Das elektronische Finanzwesen kombiniert die Geschwindigkeit des Internets mit der Irrationalität der Investoren. Die »unsichtbare Hand« wird nicht durch ein Hirn gesteuert: Unser heutiges Finanzsystem ist mitunter effizient, über Verstand verfügt es nicht. Trotzdem kann es unser
Leben über Nacht verändern.
Durch diese unkoordinierten, aber in ungeheurer Zahl stattfindenden Prozesse entwickelt sich eine neue Dynamik, die unser Leben zunehmend bestimmt. Indem wir uns auf das Internet verlassen, haben wir die menschliche Kontrolle durch eine mächtige Mischung aus Algorithmen und Nutzer-Communitys ersetzt. Wenn wir Menschen behaupten, wir seien immer noch die Herren des Geschehens, so ist dies eindeutig falsch.
Wir haben also eine Art künstlichen Lebens geschaffen, aber keine künstliche Intelligenz. Wäre das Internet ein intelligentes »Weltgehirn«, so hätte dieses Hirn irgendeine Art von Agenda. Wir könnten mit ihm verhandeln, es versöhnlich stimmen oder angreifen. Die Situation, die wir tatsächlich geschaffen haben, gleicht jedoch einem »Welt-Termitenhügel«, und wir leben in seiner Mitte.

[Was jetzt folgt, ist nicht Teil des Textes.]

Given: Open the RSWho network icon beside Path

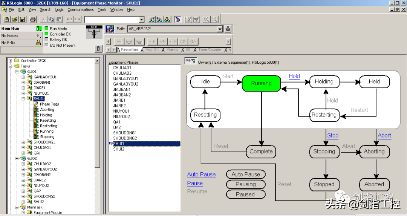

Können wir uns davon emanzipieren? Keine plausiblen Pläne existieren, wie dieses System zu regulieren sei. Wir verfügen nicht über Institutionen, mittels derer wir die Kontrolle wieder übernehmen könnten. Jeder Ansatz, das Internet zu regulieren, würde logischerweise im Internet selbst beginnen. Wir würden versuchen, unsere Ohnmacht und Wut durch Beteiligung zu lindern – wie bei jeder modernen politischen Kampagne, die Aktivisten um Obama haben es vorgemacht.
Wir würden mit Mitstreitern in Wikis diskutieren, Metadaten sammeln und auswerten, Informationen aus der Blogosphäre ernten, »Häufige Fragen«-Listen erstellen, Werkzeuge zur Textanalyse programmieren und so weiter.
Wir sind mit unserem schönen Termitenhügel inzwischen viel zu sehr verwachsen, um ihn niederreißen oder verlassen zu können. Gute Ideen entwickeln wir nur noch innerhalb dieses Systems; ohne Internet können wir nicht mehr effektiv denken oder unsere Ideen austauschen. Das System Termitenhügel ist ein Fakt. Es hat Macht. Es schert sich nicht um uns. Wir können es nicht loswerden.
Und das wollen wir auch gar nicht: Schließlich arbeiten wir jeden Tag hart daran, es größer, schneller und leistungsfähiger zu machen.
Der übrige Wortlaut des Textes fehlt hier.